Pumpelly made his stock car racing debut when he competed in the ARCA Re/Max Series race at New Jersey Motorsports Park in 2009. Driving the No. 09 for TRG Motorsports using RAB Racing's owner points, he qualified fifth, and in the race, he led seven laps, and finished third.

Pumpelly drove for Flying Lizard Motorsports and BGB Motorsports during the 2013 season.

Pumpelly competed in the American Le Mans Series and Rolex Sports Car Series before the two series merged to become the IMSA SportsCar Championship Series in 2014.

On May 17, 2021, it was announced that Pumpelly would make his debut in the NASCAR Xfinity Series in the series' new race at Circuit of the Americas. He would drive the JD Motorsports No. 6 car, replacing its normal driver Ryan Vargas. Vargas had struggled during the season and with the race at COTA having qualifying and a smaller field of 36 cars (instead of the typical 40 in races without qualifying), the No. 6 car was in danger of failing to qualify due to being low in owner points.

In 2022, Pumpelly returned to the Xfinity Series to attempt two races as a road course ringer. He drove the No. 08 car for SS-Green Light Racing in the series' new race at Portland instead of David Starr, finishing 29th. He replaced Ryan Vargas in the JD Motorsports No. 6 car in a race for the second year in a row, this time in the race at Watkins Glen, although he would fail to qualify for the race.

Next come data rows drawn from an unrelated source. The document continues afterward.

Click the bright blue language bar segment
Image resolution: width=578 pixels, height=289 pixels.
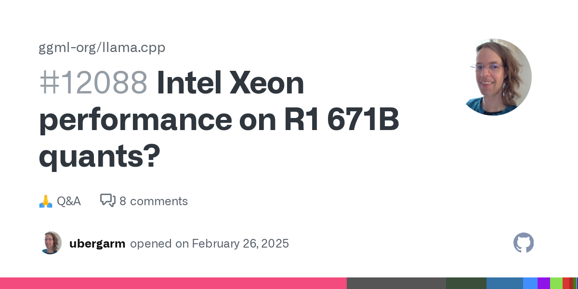pyautogui.click(x=530, y=283)
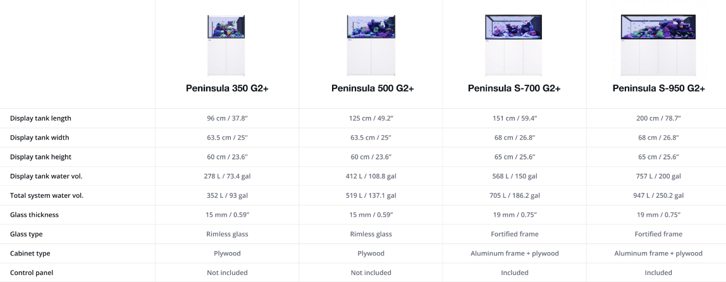726x282 pixels.
Task: Click the Control panel row label
Action: [32, 273]
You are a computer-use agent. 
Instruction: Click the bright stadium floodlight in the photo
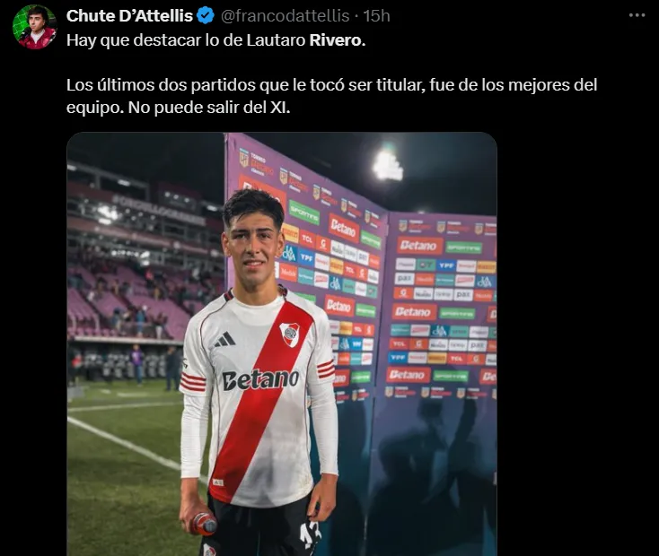(388, 165)
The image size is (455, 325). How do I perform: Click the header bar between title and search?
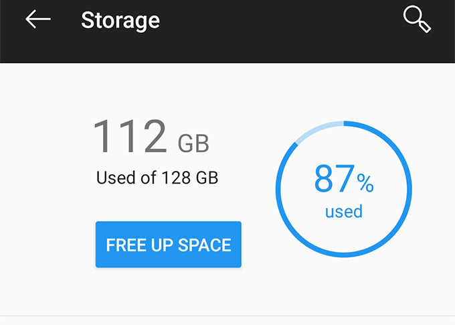coord(281,20)
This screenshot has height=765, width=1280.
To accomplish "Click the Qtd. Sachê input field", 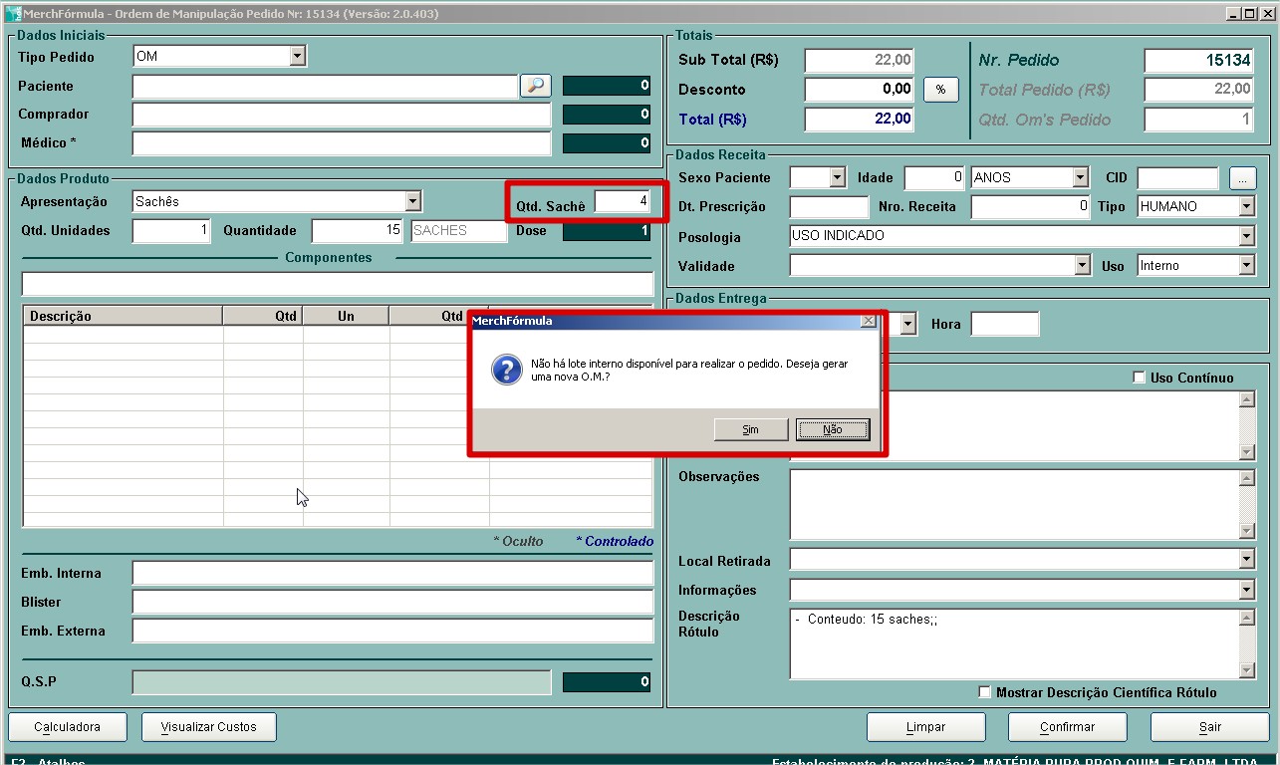I will tap(623, 202).
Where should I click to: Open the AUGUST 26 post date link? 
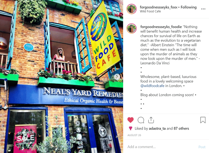pos(134,135)
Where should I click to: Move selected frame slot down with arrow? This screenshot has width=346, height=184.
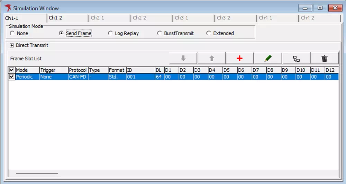point(183,59)
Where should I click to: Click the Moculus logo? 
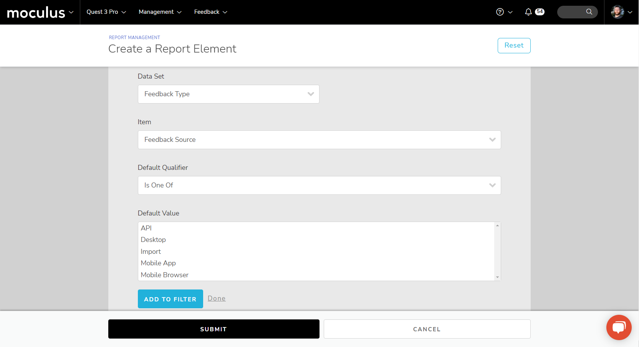[x=36, y=12]
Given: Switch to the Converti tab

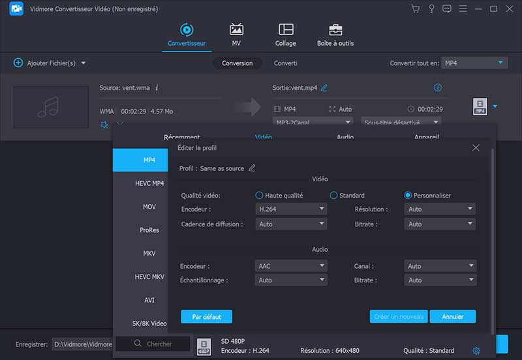Looking at the screenshot, I should (x=285, y=63).
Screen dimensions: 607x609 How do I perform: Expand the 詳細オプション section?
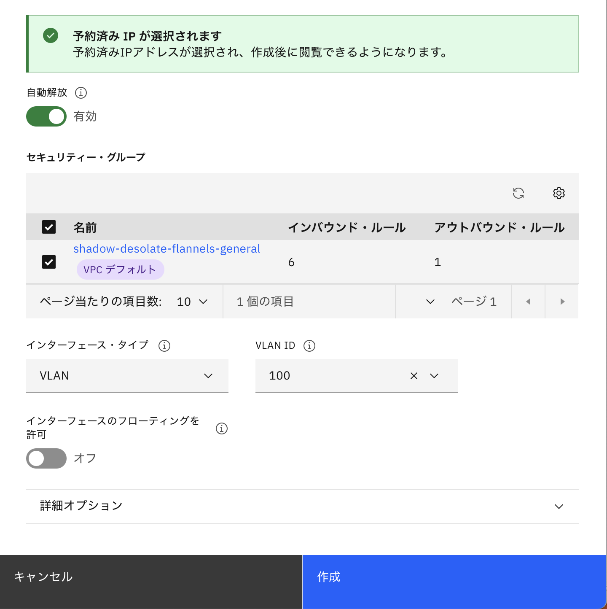click(x=558, y=506)
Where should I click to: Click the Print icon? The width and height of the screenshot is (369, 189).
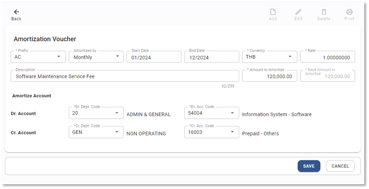tap(349, 12)
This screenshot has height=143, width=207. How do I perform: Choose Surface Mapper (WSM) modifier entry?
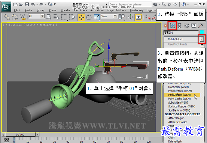pos(182,107)
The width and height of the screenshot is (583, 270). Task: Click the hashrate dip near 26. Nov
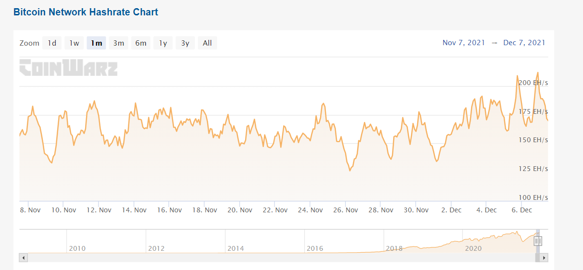pos(350,170)
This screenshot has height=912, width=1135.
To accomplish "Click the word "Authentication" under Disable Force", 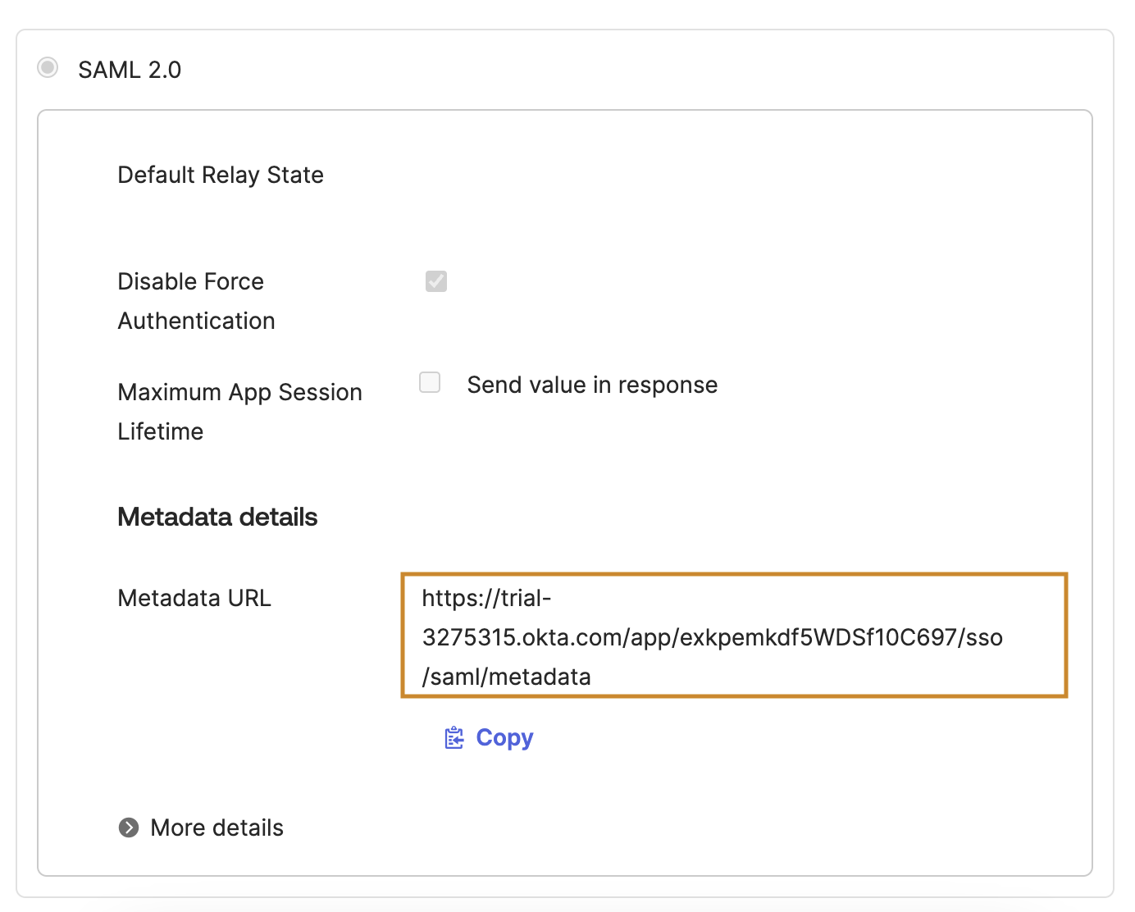I will point(196,321).
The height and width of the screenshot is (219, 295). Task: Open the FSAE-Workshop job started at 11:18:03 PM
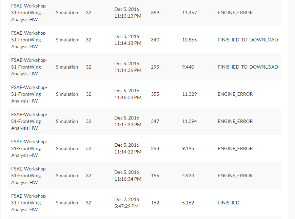(29, 94)
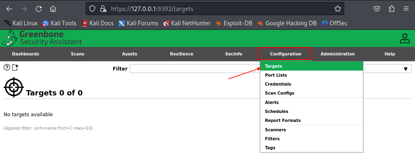Screen dimensions: 415x157
Task: Click the Greenbone Security Assistant logo
Action: (42, 38)
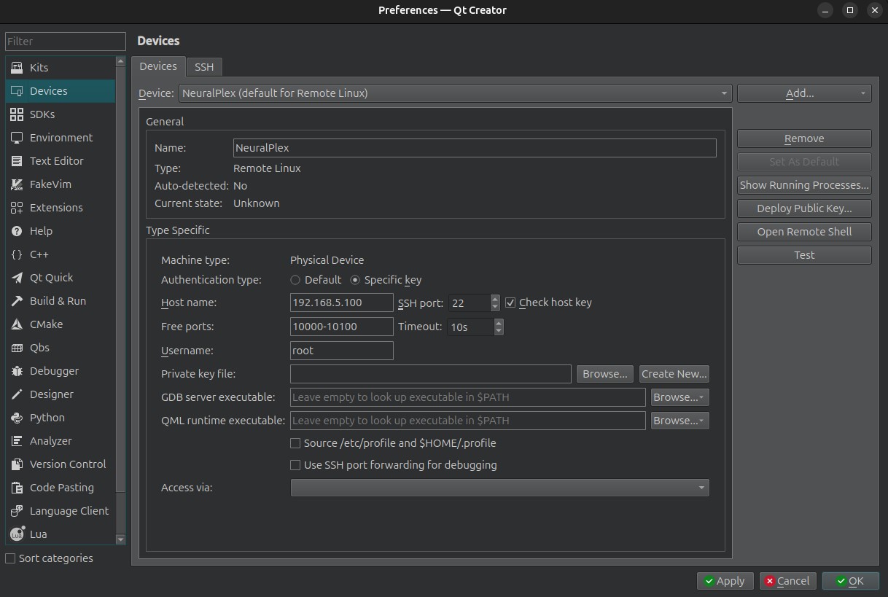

In 2023, Pumpelly returned to SRO competition, joining Pedro Torres and ACI Motorsports in the GT World Challenge America. On June 27, it was announced that Pumpelly would return to SS-Green Light Racing to drive their No. 07 car in the new Xfinity Series race at the Chicago Street Course.

==Personal life==
Pumpelly lives with his wife Lindsay, son Ryder, and daughter Parker in Atlanta. He has been a vegetarian since 2003 and a vegan since 2010. He attended college at James Madison University. During a visit to the Farm Sanctuary in June 2011, Pumpelly was quoted, saying "I'm honored to support Farm Sanctuary and the people who are devoted to defending others." In 2026, after losing a bet with GT4 America teammate Luca Mars by winning at Road America in a borrowed car, Pumpelly ate a steak for the first time in 23 years.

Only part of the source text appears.